5. Em resposta ao convite a recorrente apresentou a peça junta a fls. 768, onde afirma que a questão foi suscitada “nas suas alegações de 2 de Dezembro de 2013” e quanto à interpretação das normas dos artigos 152.º, n.º 4 e 630.º, n.ºs 1 e 2 do Código de Processo Civil, nada diz.
6. Vendo as “alegações de 2 de Dezembro de 2013”, constata-se que a recorrente entende que:
“4- E, por ter assumido tal posicionamento, o conteúdo do acórdão de que se pede Revista, ofendeu o artigo 152º, 4 do CPC, 630º, 1 e 2 do CPC,
5 – E artigo 12º. 1, 16º, 20º, 1, 1ª parte, 4 e 5 da Constituição da Republica Portuguesa.”
7. Parece-nos evidente que o afirmado não traduz a enunciação de uma questão de constitucionalidade normativa, sendo certo que, na reclamação que esteve na origem do acórdão recorrido, também não se menciona qualquer inconstitucionalidade.
8. Pelo exposto, continuando a desconhecer-se que questão de constitucionalidade normativa deveria constituir objeto do recurso (artigo 76.º, n.º 2, da LTC) e não tendo sido suscitada, “durante o processo”, qualquer questão de inconstitucionalidade daquela natureza, deve a reclamação ser indeferida.»
Cumpre apreciar e decidir.
II. Fundamentação
5. A improcedência da presente reclamação é manifesta.
Com efeito, e perante a incompletude do requerimento de interposição do recurso de constitucionalidade quanto às normas cuja fiscalização pretendia ver desencadeada e ao momento processual em que a inconstitucionalidade havia sido suscitada, a recorrente foi convidada a completar a referida peça, suprindo tais omissões. A indicação da norma a fiscalizar é elemento essencial para que se possa conformar o objeto do recurso – é sobre este conteúdo, pré-determinado pelo recorrente, que o Tribunal Constitucional irá desenvolver a sua atividade judicativa.

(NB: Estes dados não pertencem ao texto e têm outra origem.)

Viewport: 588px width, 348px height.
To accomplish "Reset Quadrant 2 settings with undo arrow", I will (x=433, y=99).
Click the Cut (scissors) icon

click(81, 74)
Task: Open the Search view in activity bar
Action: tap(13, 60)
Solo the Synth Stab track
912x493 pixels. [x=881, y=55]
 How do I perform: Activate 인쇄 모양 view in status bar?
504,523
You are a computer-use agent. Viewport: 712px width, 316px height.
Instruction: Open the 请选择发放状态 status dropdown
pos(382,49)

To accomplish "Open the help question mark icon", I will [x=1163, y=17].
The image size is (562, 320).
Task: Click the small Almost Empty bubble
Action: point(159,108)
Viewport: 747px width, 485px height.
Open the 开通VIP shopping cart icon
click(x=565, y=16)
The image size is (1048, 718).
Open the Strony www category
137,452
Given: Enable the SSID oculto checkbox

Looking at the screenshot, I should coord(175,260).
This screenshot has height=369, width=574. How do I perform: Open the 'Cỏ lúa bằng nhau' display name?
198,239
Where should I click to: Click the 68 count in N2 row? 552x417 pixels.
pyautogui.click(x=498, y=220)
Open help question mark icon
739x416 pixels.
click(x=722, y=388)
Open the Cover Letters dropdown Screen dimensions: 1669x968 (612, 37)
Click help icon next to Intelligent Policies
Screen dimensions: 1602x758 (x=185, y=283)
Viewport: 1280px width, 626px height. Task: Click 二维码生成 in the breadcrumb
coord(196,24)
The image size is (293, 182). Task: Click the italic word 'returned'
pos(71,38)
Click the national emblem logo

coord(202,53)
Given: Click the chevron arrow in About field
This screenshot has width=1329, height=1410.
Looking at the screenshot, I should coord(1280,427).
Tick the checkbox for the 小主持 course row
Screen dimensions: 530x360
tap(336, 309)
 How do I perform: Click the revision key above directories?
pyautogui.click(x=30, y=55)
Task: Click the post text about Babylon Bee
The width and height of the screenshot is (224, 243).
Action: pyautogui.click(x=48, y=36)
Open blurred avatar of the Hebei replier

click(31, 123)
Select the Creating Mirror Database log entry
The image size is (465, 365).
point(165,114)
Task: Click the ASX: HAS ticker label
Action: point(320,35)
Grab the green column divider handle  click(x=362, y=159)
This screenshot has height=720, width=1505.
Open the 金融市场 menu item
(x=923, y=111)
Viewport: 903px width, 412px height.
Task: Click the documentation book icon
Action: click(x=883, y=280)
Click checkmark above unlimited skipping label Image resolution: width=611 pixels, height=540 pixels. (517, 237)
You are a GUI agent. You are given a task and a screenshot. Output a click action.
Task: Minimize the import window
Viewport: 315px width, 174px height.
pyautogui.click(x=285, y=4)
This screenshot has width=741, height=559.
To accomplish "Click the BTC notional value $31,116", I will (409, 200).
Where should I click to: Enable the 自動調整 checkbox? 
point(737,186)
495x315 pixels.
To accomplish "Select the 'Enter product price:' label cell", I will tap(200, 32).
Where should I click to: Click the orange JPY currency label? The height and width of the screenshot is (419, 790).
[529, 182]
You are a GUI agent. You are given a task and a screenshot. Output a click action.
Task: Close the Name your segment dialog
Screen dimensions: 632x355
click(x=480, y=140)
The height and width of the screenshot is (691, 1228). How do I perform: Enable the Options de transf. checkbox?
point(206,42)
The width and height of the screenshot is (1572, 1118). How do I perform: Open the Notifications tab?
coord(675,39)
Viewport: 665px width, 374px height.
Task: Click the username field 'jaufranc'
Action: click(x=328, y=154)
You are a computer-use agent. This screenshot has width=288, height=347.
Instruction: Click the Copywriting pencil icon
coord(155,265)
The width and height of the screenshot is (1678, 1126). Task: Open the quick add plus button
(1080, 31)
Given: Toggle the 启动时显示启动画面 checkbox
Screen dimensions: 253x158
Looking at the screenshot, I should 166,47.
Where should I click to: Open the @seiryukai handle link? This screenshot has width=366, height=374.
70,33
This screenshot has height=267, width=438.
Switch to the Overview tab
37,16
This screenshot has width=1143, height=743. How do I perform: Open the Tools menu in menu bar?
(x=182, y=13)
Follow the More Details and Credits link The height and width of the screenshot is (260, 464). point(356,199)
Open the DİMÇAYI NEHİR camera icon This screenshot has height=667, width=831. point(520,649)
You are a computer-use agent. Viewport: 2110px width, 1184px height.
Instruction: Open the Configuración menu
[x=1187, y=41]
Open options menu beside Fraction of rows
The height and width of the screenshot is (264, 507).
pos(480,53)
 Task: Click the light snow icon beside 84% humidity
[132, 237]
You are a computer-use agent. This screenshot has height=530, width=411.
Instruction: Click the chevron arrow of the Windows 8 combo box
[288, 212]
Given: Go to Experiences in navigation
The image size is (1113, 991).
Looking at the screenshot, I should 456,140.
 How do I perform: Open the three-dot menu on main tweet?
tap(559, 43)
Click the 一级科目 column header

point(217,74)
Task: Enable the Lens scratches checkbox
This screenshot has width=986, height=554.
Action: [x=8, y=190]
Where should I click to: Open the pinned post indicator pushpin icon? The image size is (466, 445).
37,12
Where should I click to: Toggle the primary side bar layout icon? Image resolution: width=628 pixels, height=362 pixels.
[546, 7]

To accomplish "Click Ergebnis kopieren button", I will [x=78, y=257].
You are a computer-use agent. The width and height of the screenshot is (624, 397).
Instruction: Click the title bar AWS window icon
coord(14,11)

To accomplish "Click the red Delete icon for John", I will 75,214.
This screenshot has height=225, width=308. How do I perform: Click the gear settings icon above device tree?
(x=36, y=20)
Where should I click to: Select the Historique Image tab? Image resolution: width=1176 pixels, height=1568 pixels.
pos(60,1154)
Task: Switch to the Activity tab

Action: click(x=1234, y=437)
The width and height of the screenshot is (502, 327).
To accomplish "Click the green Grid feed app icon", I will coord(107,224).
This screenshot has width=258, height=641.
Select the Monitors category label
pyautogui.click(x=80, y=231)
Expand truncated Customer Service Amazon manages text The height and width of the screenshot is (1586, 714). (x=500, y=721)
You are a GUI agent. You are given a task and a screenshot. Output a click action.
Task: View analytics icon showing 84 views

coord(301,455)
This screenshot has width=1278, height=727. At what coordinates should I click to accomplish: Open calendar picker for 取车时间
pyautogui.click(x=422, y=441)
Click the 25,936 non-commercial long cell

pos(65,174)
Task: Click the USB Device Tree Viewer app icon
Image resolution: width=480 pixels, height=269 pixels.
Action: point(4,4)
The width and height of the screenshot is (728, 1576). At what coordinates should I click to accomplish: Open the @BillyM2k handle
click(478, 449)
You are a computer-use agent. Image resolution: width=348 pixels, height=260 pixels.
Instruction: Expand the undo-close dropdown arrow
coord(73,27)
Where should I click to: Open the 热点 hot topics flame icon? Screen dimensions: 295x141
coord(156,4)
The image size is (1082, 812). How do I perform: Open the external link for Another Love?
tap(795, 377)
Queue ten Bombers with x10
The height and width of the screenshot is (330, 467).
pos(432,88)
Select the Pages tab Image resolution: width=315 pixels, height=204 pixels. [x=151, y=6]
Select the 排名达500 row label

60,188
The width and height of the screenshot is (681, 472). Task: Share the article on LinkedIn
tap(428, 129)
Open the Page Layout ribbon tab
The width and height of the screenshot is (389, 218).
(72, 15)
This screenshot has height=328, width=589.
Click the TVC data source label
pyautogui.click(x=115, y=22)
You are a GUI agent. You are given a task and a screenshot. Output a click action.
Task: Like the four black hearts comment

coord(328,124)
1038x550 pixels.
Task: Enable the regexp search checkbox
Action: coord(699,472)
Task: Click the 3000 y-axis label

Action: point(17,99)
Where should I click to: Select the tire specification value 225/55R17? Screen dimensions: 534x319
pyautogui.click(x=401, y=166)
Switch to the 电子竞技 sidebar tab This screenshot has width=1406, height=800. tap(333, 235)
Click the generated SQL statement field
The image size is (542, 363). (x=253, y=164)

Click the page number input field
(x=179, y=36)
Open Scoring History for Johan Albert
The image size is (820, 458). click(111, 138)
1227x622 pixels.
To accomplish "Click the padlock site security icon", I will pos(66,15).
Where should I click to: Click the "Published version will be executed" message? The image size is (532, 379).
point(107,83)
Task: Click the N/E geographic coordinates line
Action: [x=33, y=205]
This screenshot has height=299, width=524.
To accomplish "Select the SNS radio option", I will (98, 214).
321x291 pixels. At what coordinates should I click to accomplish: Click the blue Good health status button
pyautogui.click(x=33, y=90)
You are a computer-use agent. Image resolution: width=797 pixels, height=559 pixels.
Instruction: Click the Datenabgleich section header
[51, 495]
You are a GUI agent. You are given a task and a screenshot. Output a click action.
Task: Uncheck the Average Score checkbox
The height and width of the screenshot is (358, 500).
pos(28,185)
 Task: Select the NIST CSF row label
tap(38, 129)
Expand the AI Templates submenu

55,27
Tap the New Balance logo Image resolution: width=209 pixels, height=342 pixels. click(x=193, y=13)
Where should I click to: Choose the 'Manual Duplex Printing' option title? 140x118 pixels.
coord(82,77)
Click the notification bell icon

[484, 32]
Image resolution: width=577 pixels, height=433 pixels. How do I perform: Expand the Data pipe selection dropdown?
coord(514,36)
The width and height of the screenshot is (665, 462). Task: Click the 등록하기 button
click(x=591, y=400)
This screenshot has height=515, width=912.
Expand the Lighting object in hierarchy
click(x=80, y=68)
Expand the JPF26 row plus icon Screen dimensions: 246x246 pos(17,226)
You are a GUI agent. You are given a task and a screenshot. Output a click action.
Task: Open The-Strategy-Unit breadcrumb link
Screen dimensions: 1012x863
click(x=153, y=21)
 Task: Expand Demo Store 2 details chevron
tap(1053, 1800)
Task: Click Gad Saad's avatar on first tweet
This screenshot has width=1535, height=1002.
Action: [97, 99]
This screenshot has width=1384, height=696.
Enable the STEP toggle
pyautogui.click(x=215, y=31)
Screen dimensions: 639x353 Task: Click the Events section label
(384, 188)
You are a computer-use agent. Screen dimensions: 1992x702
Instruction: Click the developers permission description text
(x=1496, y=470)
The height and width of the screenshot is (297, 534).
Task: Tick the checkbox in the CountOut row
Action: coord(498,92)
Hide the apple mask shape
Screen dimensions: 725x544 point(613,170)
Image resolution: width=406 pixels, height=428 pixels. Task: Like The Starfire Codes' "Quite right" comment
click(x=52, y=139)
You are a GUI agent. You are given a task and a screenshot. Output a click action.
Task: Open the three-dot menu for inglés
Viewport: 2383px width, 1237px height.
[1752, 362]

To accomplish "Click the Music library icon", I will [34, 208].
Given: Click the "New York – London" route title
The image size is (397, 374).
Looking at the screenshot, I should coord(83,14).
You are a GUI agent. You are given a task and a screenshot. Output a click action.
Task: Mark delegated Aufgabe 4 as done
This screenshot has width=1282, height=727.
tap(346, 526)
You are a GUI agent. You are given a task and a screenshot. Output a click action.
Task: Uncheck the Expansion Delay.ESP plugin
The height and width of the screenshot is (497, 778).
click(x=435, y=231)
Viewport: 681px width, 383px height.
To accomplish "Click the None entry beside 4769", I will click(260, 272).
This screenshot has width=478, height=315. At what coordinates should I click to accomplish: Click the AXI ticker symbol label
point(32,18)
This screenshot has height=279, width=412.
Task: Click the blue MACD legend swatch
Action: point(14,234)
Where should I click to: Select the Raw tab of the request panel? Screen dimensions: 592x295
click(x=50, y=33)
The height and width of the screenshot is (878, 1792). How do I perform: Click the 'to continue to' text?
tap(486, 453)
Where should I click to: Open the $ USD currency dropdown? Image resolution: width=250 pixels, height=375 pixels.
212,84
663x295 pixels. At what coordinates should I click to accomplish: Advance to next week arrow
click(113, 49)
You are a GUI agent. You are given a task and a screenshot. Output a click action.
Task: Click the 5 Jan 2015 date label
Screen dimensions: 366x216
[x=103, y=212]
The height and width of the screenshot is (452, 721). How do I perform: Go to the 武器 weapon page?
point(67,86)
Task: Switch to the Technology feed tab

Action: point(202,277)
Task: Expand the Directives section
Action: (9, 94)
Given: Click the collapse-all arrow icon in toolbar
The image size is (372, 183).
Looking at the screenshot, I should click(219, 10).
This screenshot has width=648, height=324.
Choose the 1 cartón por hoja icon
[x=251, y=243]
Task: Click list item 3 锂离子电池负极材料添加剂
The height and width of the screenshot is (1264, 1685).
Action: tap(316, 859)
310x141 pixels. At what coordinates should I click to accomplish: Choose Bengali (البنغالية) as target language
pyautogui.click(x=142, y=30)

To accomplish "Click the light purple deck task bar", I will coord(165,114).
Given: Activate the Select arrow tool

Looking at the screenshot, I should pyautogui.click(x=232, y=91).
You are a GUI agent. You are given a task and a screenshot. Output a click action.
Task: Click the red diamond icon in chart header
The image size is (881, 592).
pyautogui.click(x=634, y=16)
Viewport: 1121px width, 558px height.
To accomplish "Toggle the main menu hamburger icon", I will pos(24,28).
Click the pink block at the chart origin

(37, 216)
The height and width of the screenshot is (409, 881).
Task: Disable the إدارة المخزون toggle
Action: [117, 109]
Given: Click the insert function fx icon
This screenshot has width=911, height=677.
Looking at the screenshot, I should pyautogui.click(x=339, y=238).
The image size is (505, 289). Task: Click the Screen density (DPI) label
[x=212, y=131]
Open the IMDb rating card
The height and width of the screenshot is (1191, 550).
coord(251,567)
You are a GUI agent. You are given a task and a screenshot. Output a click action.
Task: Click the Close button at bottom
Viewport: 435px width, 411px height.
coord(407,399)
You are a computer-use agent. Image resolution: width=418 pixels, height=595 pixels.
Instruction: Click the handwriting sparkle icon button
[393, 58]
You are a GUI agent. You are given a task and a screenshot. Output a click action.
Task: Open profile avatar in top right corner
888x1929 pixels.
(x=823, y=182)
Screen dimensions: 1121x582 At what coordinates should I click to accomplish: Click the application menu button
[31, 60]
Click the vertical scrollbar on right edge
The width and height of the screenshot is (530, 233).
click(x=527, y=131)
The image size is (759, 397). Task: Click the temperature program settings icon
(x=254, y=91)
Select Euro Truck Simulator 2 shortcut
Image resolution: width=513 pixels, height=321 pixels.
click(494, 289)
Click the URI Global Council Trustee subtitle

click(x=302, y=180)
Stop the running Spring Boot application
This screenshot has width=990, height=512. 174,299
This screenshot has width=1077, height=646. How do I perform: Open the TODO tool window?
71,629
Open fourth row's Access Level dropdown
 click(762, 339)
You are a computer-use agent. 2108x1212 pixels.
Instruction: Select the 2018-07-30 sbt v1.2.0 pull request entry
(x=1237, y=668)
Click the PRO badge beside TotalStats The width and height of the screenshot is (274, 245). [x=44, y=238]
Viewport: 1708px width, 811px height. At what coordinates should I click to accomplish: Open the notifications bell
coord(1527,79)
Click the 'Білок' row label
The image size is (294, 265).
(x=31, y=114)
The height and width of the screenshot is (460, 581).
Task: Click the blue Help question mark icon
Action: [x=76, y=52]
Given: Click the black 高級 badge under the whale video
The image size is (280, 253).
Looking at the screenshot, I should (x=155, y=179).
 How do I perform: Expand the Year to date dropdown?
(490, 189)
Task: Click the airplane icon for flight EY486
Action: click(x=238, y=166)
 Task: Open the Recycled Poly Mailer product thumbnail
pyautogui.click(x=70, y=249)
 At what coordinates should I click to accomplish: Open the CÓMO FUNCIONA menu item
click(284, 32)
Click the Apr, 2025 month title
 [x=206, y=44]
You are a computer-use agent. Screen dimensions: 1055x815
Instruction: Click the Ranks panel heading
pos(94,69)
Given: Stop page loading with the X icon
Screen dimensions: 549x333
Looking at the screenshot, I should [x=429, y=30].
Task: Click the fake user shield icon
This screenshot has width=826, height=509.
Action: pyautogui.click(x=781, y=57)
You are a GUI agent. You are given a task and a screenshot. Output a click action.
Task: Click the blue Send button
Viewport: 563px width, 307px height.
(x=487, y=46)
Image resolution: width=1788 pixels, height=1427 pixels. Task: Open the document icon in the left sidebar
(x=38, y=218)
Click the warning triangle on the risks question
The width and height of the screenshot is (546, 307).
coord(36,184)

Ora, a recorrente não logrou – sequer tentativamente – suprir tal omissão, apresentando resposta que apenas colmatou parcialmente as deficiências do seu requerimento de recurso, indicando a peça processual em que terá suscitado a questão da inconstitucionalidade e ilegalidade. Persistiu, no entanto, a omissão relativa à interpretação dos artigos 152.º, n.º 4, e 630.º, n.ºs 1 e 2, do Código de Processo Civil.
E essa omissão persistiu ainda no próprio requerimento em que foi deduzida a presente reclamação, o qual, aliás, se apresenta desprovido de qualquer fundamentação quanto à ratio decidendi que determinou a inadmissibilidade do recurso de constitucionalidade.
Deste modo, não tendo respondido ao convite que lhe foi feito, a recorrente não logrou sanar a insuficiência do requerimento de recurso no que tange ao objeto do recurso de constitucionalidade, consubstanciado na norma ou interpretação normativa que reputa de inconstitucional e ilegal.
Perante a insuficiente resposta ao convite que lhe foi feito, traduzida na ausência da indicação do objeto do recurso, concluiu o despacho reclamado pela não admissão do recurso, em detrimento do julgamento da respetiva deserção (com fundamento no artigo 75.º-A, n.º 7, da LTC). E é aquele juízo que ora cumpre reiterar, concluindo-se, por conseguinte, pela manifesta improcedência da presente reclamação.
III. Decisão
Pelo exposto, decide-se indeferir a presente reclamação.
Custas pela reclamante, fixando-se a taxa de justiça em 20 (vinte) UC, ponderados os critérios estabelecidos no artigo 9.º, n.º 1, do Decreto-Lei n.º 303/98, de 7 de outubro (cfr. o artigo 7.º do mesmo diploma), sem prejuízo do benefício de apoio judiciário a que haja lugar.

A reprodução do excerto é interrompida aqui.